Current issue: 56(2)
The investigation is based mainly on the material collected for Finnish rural labour force study in connection with the 1950 Population Census. A total of 44,667 men, aged 15-64, were interviewed in connection of the census, and a sub-group consisting of a sample of the forest and floating labour, 28,850 men, was formed for this study. Finnish rural population typically cultivates the land, tends cattle, works in the forest, builds roads and houses and floats timber without specializing in any of these jobs.

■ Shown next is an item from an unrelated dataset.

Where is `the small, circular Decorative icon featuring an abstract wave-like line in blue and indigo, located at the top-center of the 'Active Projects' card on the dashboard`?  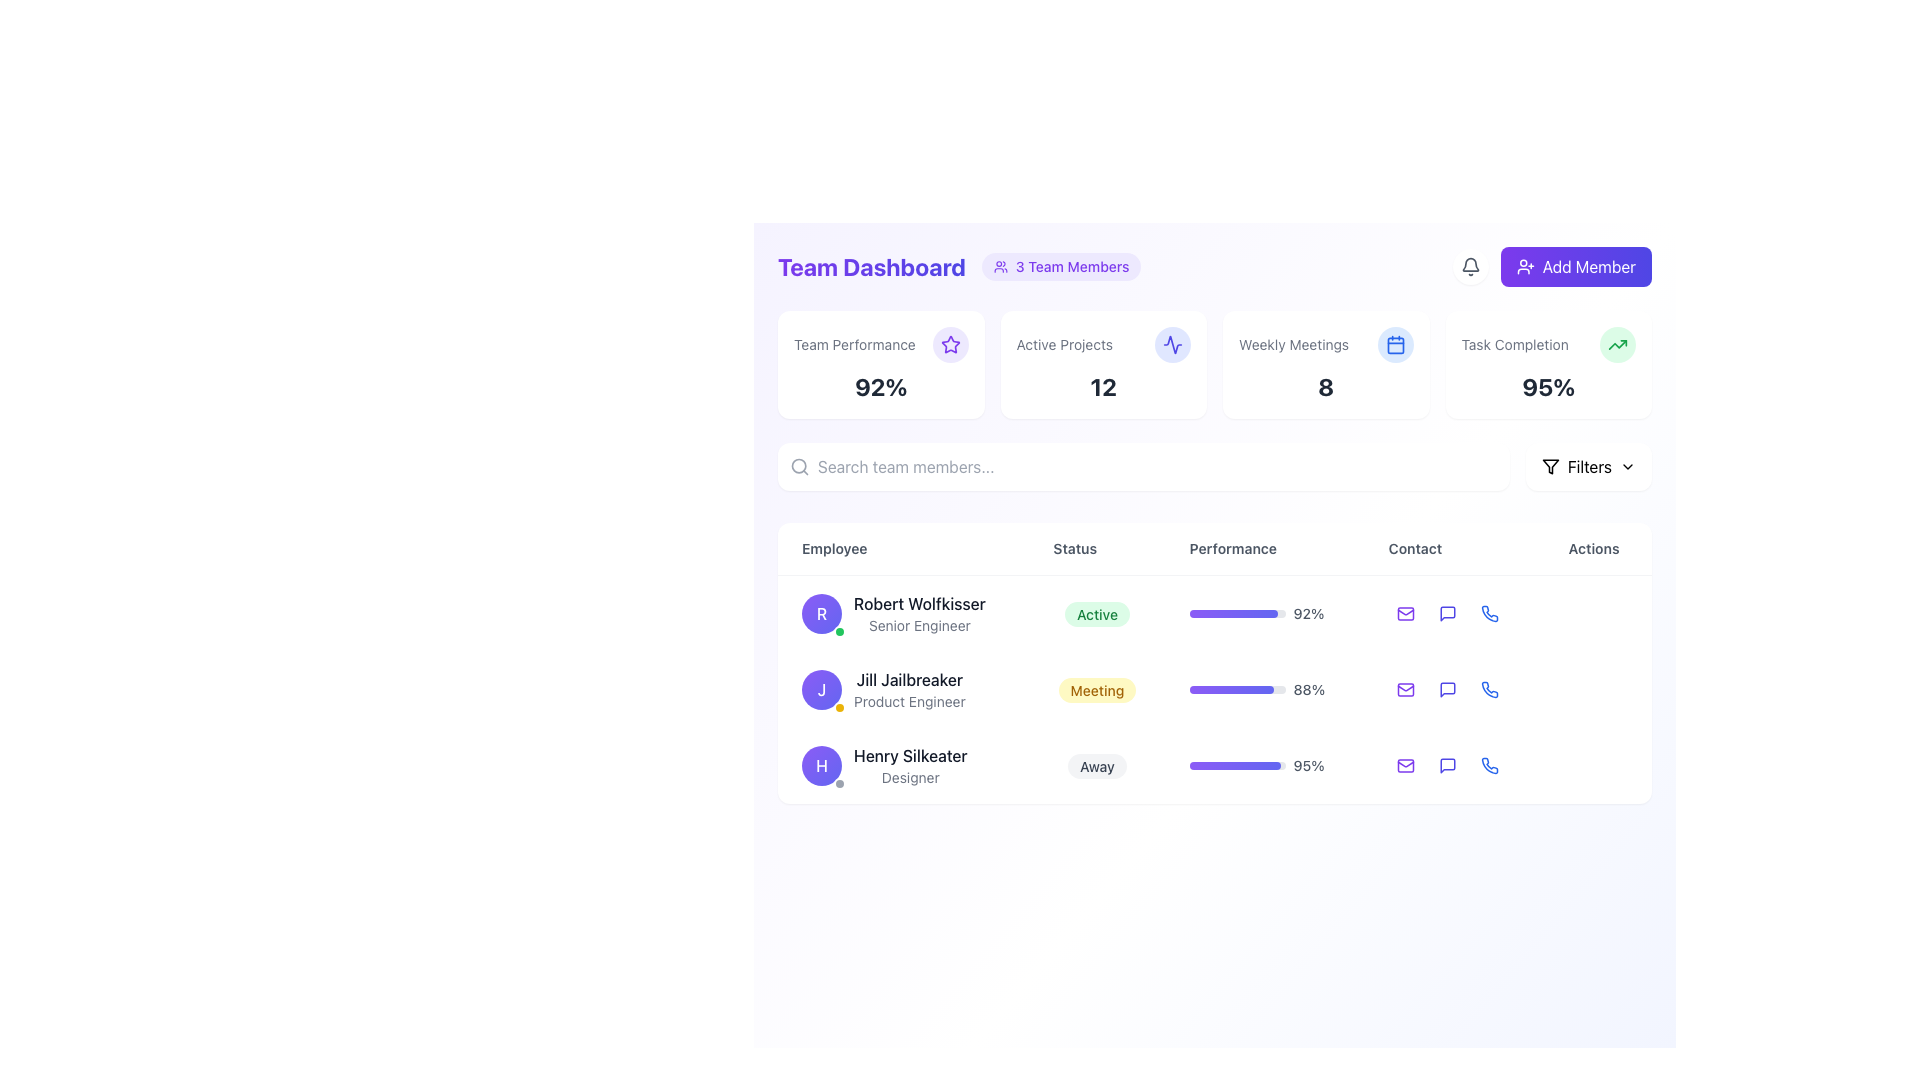 the small, circular Decorative icon featuring an abstract wave-like line in blue and indigo, located at the top-center of the 'Active Projects' card on the dashboard is located at coordinates (1172, 343). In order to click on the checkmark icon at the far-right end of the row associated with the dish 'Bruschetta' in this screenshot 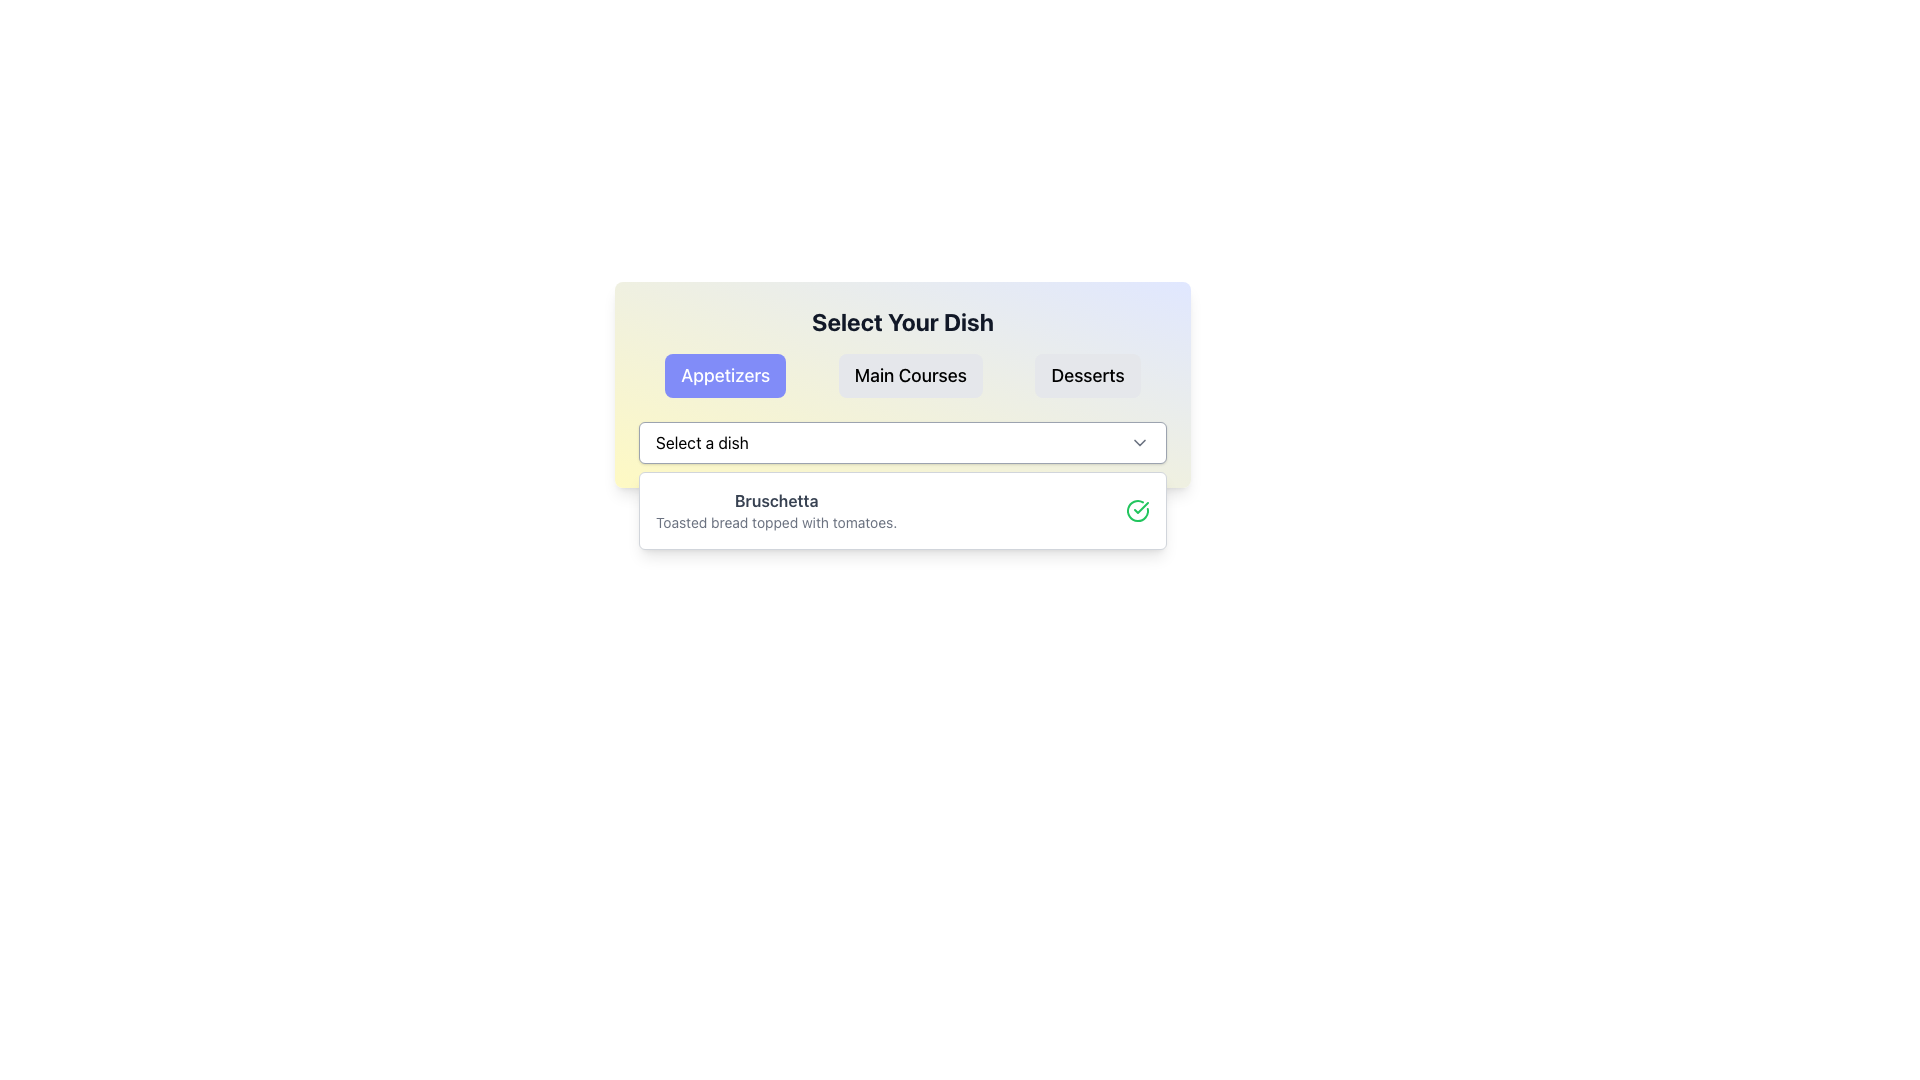, I will do `click(1137, 509)`.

The work done in the own farms is called unpaid work in this study in contrast to paid work outside the farm.
The paid forest and floating labour force (308,600 men) includes all forest and floating workers who reported that they have worked for a minimum of one day. Forest work is heavily winter-dominated. Only in the floating work there was a declining trend in the time series of 1933-1934 and 1942-1955. The average forest and floating labour input per man was small, 40-70 days depending on the occupational group. Only 13,000 workers worked over 200 days, and 32,000 worked 150 days. 44% of the paid forest and floating workers were members of families cultivating small farms, 26% had larger farms, and the remaining 30% were farmless or members of a family holding a building lot.
The main difficulty in finding manpower for summertime forest work seems not to be the lack of time for paid work because of the men’s unpaid work. They seem to prefer other, more attractive paid work.